En fusionnant les données des capteurs provenant des domaines aérien, terrestre, maritime et cybernétique, les plateformes basées sur l’IA soutiennent les décisions critiques à tous les niveaux de commandement. Elles garantissent que les liaisons de données tactiques, les flux de reconnaissance et les mises à jour logistiques sont non seulement intégrés, mais aussi exploitables et efficaces.
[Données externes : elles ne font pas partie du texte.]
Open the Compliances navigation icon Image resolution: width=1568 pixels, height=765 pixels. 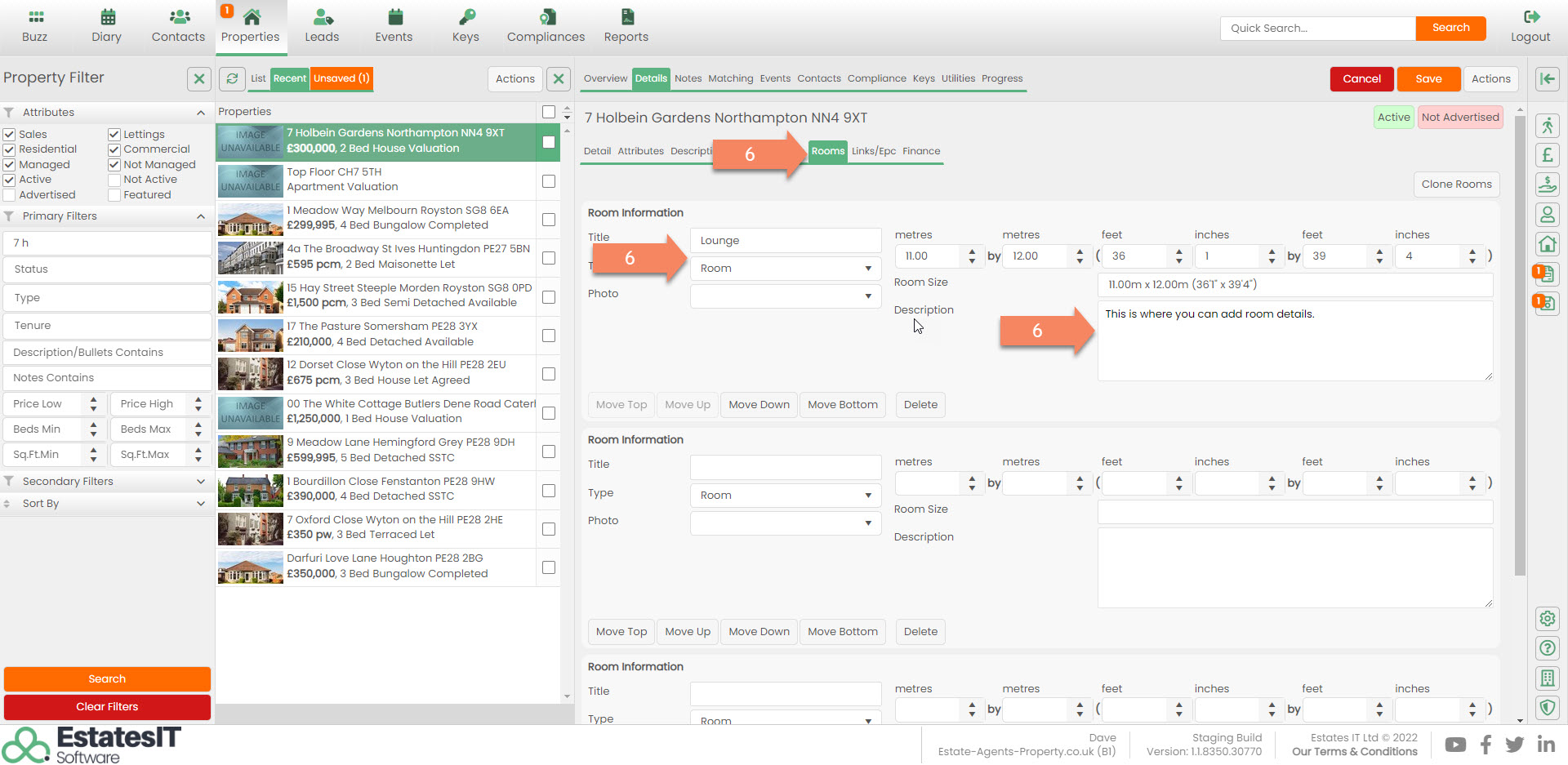546,17
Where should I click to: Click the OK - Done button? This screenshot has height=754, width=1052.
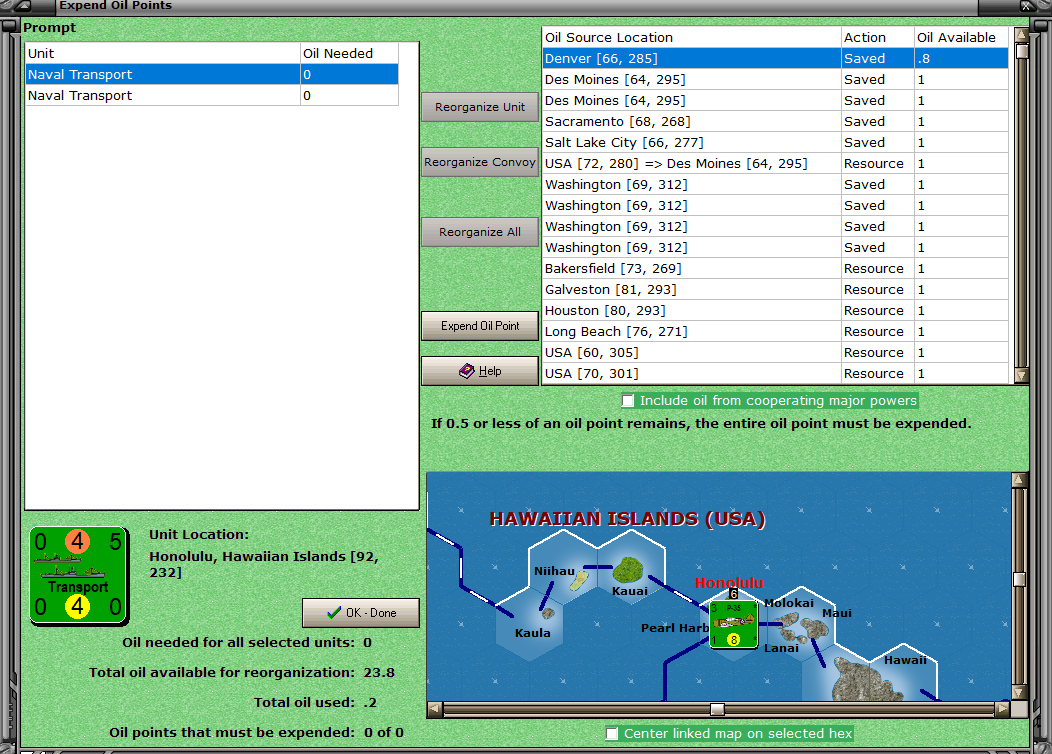pyautogui.click(x=361, y=613)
Solutions spécialisées pour les scénarios critiques

Compte tenu des enjeux liés aux opérations de défense, des solutions spécialisées sont nécessaires pour garantir que les outils d’interopérabilité répondent aux exigences critiques des missions. Celles-ci comprennent :

  • Convertisseurs de formats personnalisés : Solutions sur mesure garantissant un échange de données précis entre des plateformes utilisant des formats uniques ou propriétaires.
  • Systèmes de communication intégrés : Systèmes unifiés combinant des canaux voix, vidéo et de données afin de rationaliser la communication sur le champ de bataille et de réduire la latence.
  • Mécanismes de transfert sécurisés : Intégrant le chiffrement, le contrôle d’accès et la sécurité au niveau matériel, comme les diodes de données, afin de préserver la confidentialité et l’intégrité des informations hautement sensibles.
  • Intégration de données provenant de sources multiples : Plateformes qui consolident les flux provenant de drones, de satellites, d’aéronefs pilotés et de capteurs au sol pour former une image opérationnelle cohérente.
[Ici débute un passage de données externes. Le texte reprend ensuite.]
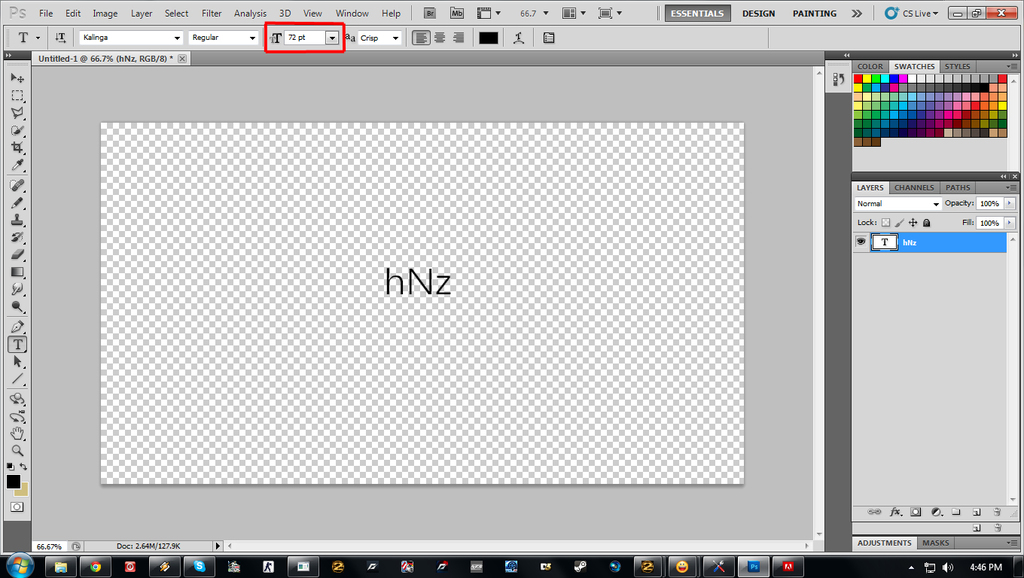
Task: Switch to the DESIGN workspace
Action: click(x=758, y=13)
Conformité et normalisation

Le respect des normes d’interopérabilité est essentiel pour la coordination interplateforme et transfrontalière. Les outils et systèmes conçus pour se conformer aux STANAG (accords de normalisation) de l’OTAN et aux exigences de certification JITC rationalisent les processus d’approbation et de déploiement. Ces normes régissent tous les aspects, des protocoles d’interface et des formats de métadonnées au timing des messages et aux performances du système.

En utilisant des cadres standardisés, les forces de défense évitent la dépendance vis-à-vis d’un fournisseur, renforcent la durabilité et garantissent que les mises à niveau et les nouvelles intégrations peuvent être effectuées sans compromettre la préparation opérationnelle.
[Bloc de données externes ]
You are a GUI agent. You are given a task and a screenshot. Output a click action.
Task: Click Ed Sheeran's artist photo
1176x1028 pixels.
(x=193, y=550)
De la théorie à l’application sur le champ de bataille

Des exemples concrets d’interopérabilité des données en action soulignent son importance. Lors d’exercices conjoints et d’opérations en temps réel, les forces alliées s’appuient sur des communications interopérables pour coordonner les frappes aériennes, transmettre les évaluations des menaces et diffuser les mises à jour logistiques. Les liaisons de données tactiques, soutenues par des conversions de protocoles et des formats de messages normalisés, constituent l’épine dorsale de ces opérations, garantissant une collaboration et une communication sans faille.